TASK MATERIAL =>
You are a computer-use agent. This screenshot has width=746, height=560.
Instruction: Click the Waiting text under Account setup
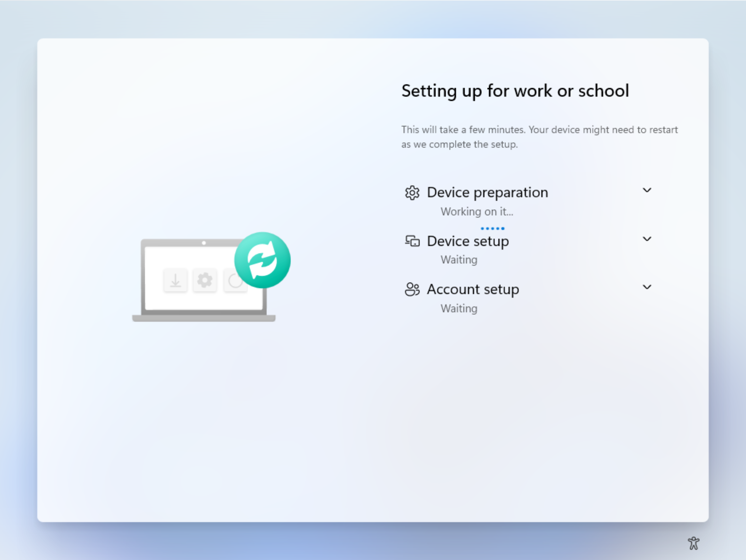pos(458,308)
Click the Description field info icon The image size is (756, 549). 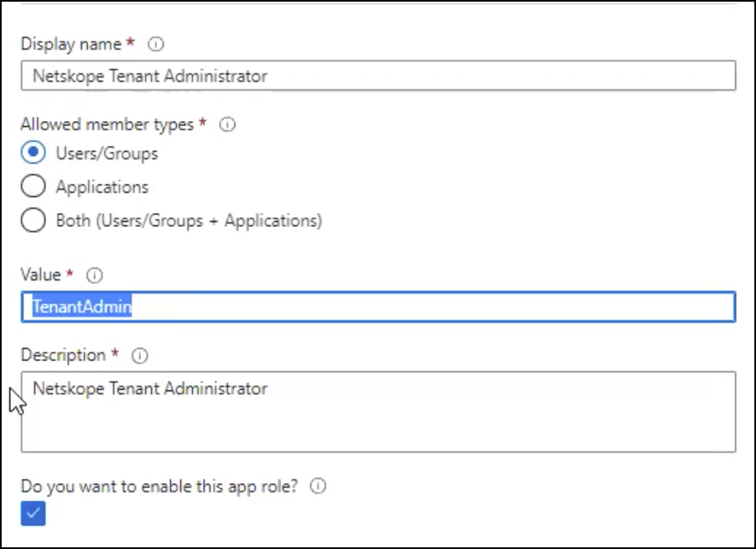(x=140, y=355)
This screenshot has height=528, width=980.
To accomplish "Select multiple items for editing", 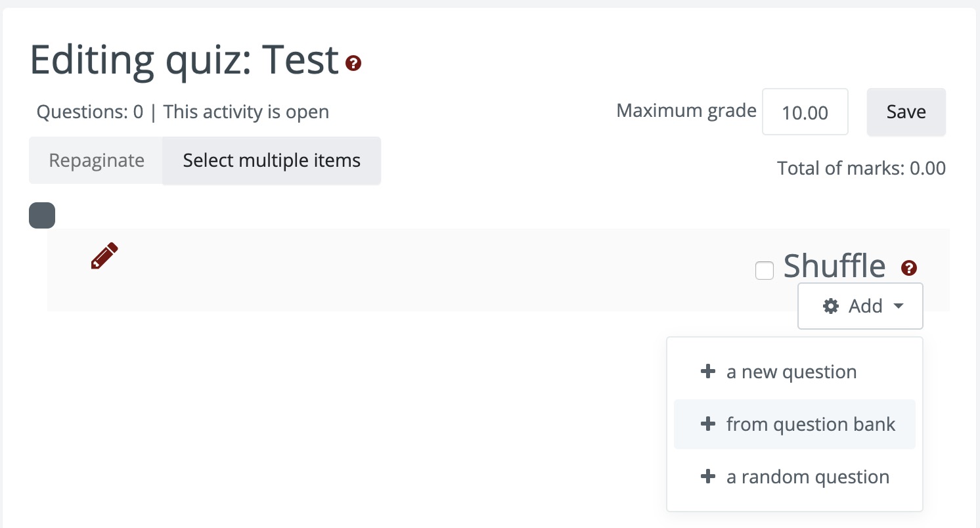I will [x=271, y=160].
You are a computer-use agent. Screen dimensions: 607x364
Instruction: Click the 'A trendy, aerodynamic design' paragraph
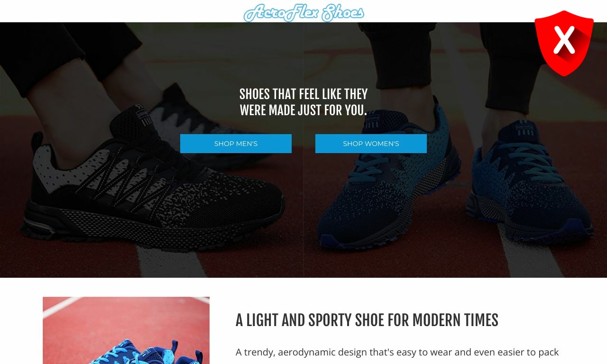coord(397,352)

PROBLEM TO WORK ON =>
Using the records above, find and show each line with the string "agent".

REPLY =>
You are a computer-use agent. This screenshot has width=746, height=560.
You are a computer-use agent. Screen dimensions: 607x364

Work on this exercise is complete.